一方で、エネルギーは制限するのではなく、むしろ十分に確保することが重要です。
エネルギー不足になると、体内の蛋白が分解されてしまい、低栄養や筋肉量低下を招きます。
すると、せっかく蛋白質を制限しても、体蛋白の異化によって尿毒素産生が増え、病態が悪化しやすくなります。
したがって、保存期腎不全の食事療法は低蛋白、十分エネルギーが基本です。
各選択肢の整理
a リン
高リン血症や二次性副甲状腺機能亢進症を防ぐため、制限が必要です。b 食塩
高血圧、浮腫、心不全、体液過剰を防ぐため制限します。c 蛋白質
尿毒素産生を抑えるため制限が必要です。
保存期では一般に低蛋白食が基本です。d カリウム
高カリウム血症予防のため、病態に応じて制限します。e エネルギー
十分に確保すべきであり、制限の対象ではありません。
正解です。
ひっかけポイント
「腎不全だから全部制限」と考えると誤ります。
制限すべきなのは蛋白質や電解質、塩分であり、エネルギーまで制限すると低栄養になるのが重要なポイントです。

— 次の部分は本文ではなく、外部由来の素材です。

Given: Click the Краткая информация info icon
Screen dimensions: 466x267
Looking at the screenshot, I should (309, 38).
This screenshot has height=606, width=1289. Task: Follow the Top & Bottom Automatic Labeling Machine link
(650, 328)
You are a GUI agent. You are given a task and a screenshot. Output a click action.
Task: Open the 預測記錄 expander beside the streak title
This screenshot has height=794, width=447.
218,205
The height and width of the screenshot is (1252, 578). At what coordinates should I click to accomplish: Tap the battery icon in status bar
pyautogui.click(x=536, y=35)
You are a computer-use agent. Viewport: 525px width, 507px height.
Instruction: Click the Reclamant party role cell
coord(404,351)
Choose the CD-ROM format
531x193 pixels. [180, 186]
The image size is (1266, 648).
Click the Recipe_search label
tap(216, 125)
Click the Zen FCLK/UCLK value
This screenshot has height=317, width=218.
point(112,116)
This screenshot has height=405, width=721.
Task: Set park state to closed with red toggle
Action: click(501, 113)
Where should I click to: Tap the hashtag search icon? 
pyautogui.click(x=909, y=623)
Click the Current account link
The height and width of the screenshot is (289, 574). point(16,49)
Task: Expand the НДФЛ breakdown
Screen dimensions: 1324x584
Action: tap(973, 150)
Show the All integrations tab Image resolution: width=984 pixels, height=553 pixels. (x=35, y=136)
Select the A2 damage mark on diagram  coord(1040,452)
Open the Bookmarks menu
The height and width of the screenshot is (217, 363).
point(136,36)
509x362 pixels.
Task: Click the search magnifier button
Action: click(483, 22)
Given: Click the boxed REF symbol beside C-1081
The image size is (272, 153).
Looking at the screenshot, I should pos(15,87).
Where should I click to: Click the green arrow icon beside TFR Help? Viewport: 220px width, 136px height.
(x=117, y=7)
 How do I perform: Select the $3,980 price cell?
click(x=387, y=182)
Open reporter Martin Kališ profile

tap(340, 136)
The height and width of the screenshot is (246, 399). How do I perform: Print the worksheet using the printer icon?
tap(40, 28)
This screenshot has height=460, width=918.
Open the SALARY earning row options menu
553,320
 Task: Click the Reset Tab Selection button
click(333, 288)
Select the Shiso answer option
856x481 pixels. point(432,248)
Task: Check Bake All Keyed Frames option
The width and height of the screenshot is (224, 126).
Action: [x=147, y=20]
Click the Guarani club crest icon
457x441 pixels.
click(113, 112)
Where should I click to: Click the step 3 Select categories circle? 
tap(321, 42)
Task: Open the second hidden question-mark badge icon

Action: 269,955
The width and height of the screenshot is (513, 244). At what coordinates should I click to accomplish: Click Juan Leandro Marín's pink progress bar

また、透析導入後は蛋白必要量の考え方が変わるため、保存期と透析期を混同しないことが大切です。
覚えるポイント
- 保存期腎不全では低蛋白、十分エネルギー。
- 一般にエネルギーは標準体重当たり 25〜35 kcal/kg/日を目安に確保する。
- 蛋白質は制限、エネルギーは確保と整理する。